- **Stated task**
Reproduce every line of text in the material below word for word, omitting the pictures.

- **Pointing data for screenshots**

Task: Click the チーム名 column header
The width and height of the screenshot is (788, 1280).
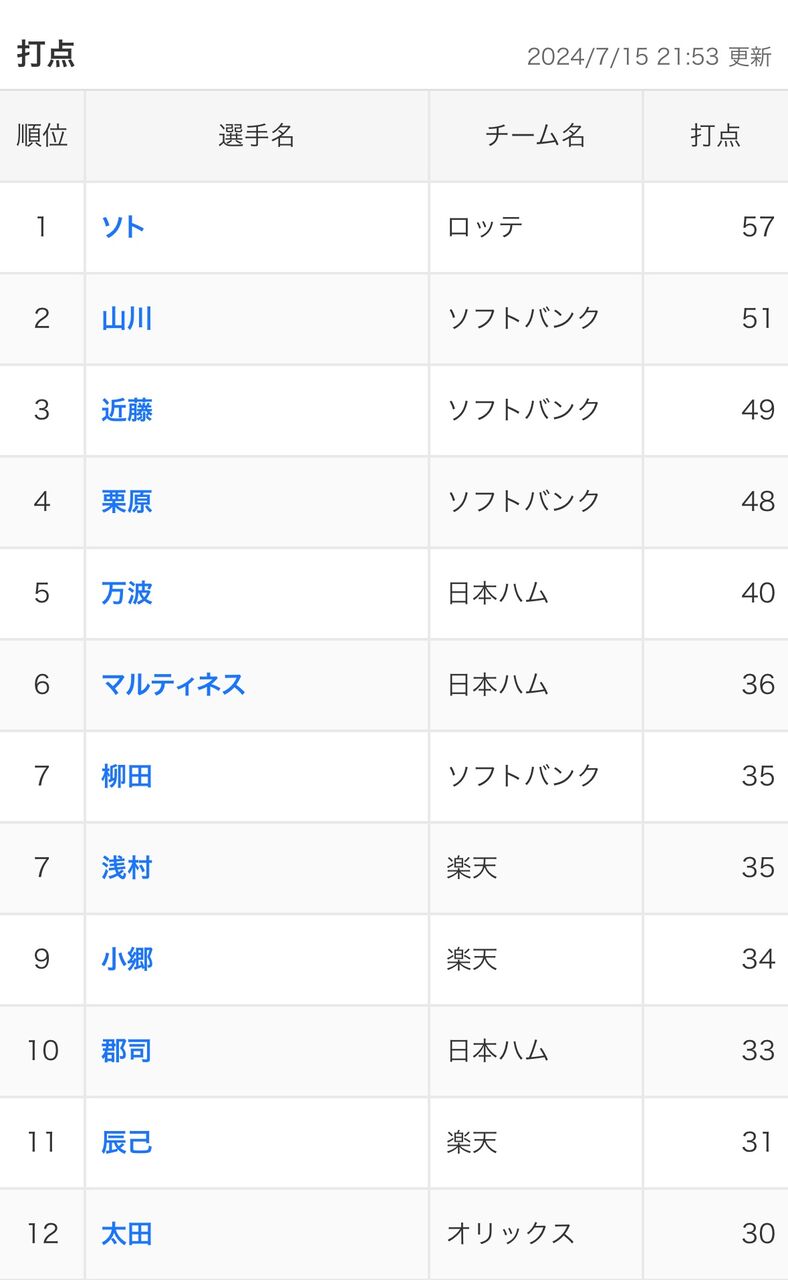Action: click(536, 136)
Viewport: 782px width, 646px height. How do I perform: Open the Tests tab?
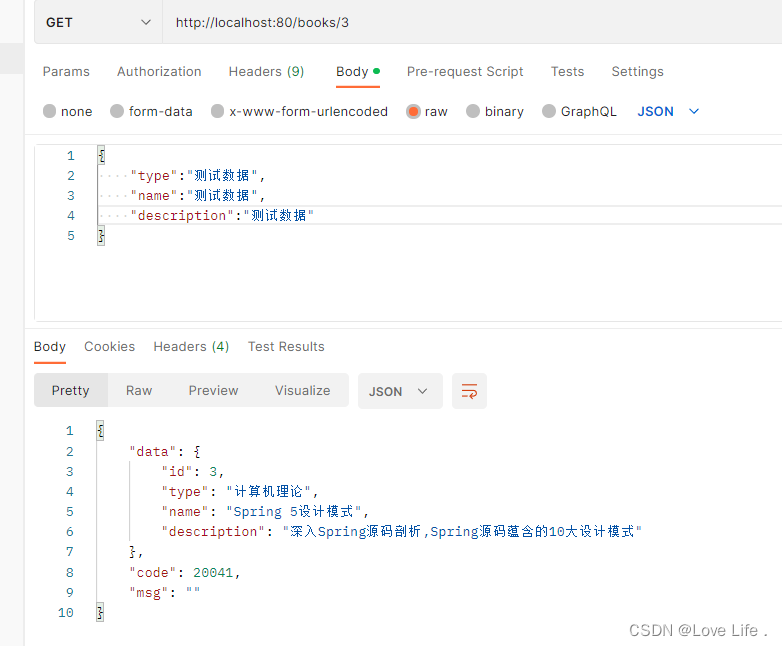pyautogui.click(x=567, y=72)
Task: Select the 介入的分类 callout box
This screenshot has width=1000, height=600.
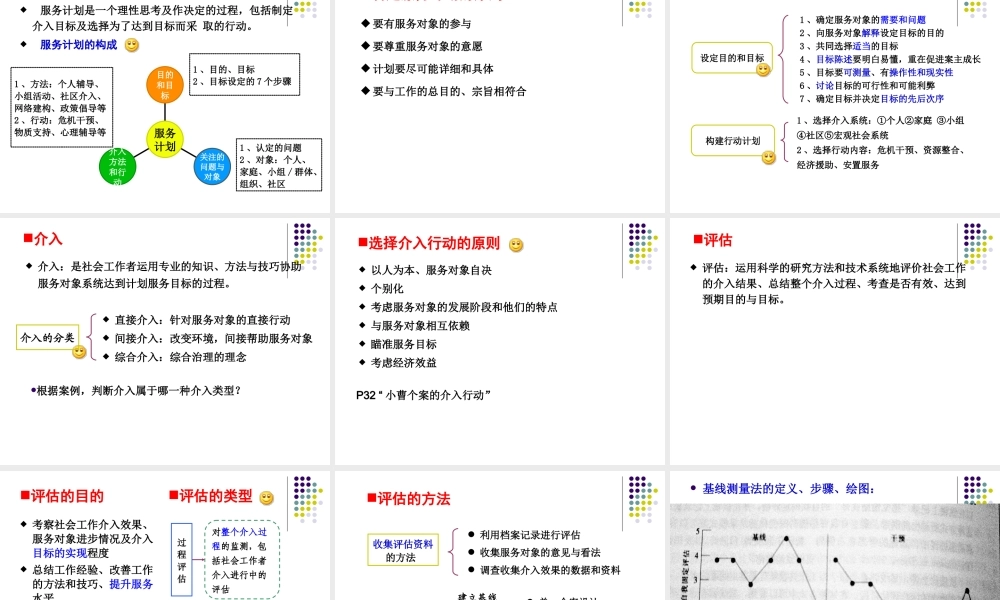Action: 45,338
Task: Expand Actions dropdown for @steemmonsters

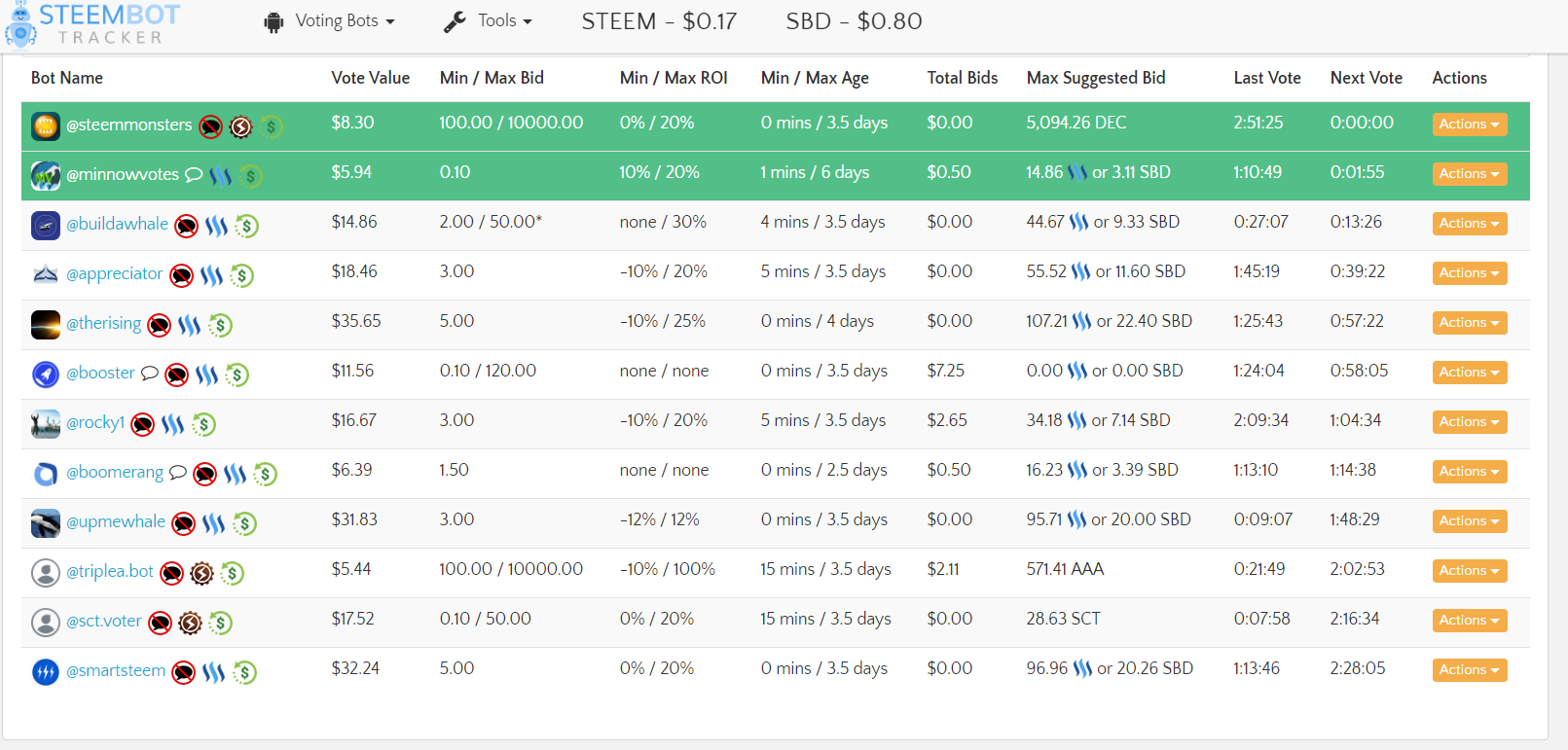Action: (x=1469, y=125)
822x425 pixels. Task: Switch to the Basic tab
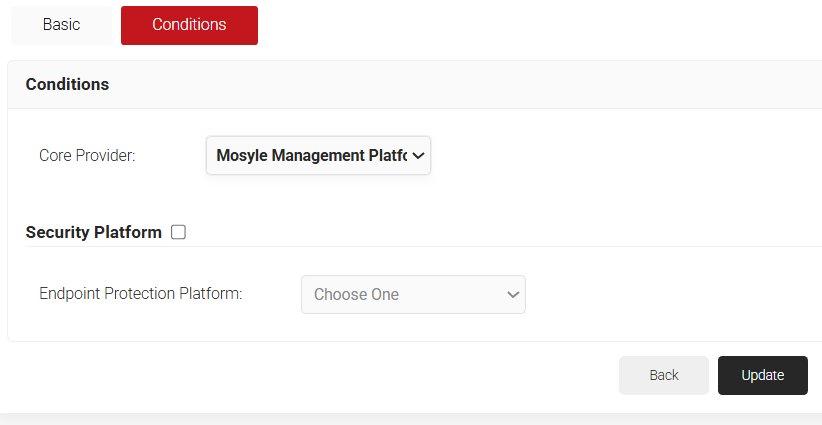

- **Exercise response**
Task: Click the チーム名 column header
The width and height of the screenshot is (788, 1280).
Action: click(536, 136)
Viewport: 782px width, 646px height. How do I perform: Open the Tests tab?
pyautogui.click(x=567, y=72)
Task: Select the 介入的分类 callout box
This screenshot has width=1000, height=600.
Action: 45,338
Task: Expand Actions dropdown for @steemmonsters

Action: (x=1469, y=125)
822x425 pixels. Task: Switch to the Basic tab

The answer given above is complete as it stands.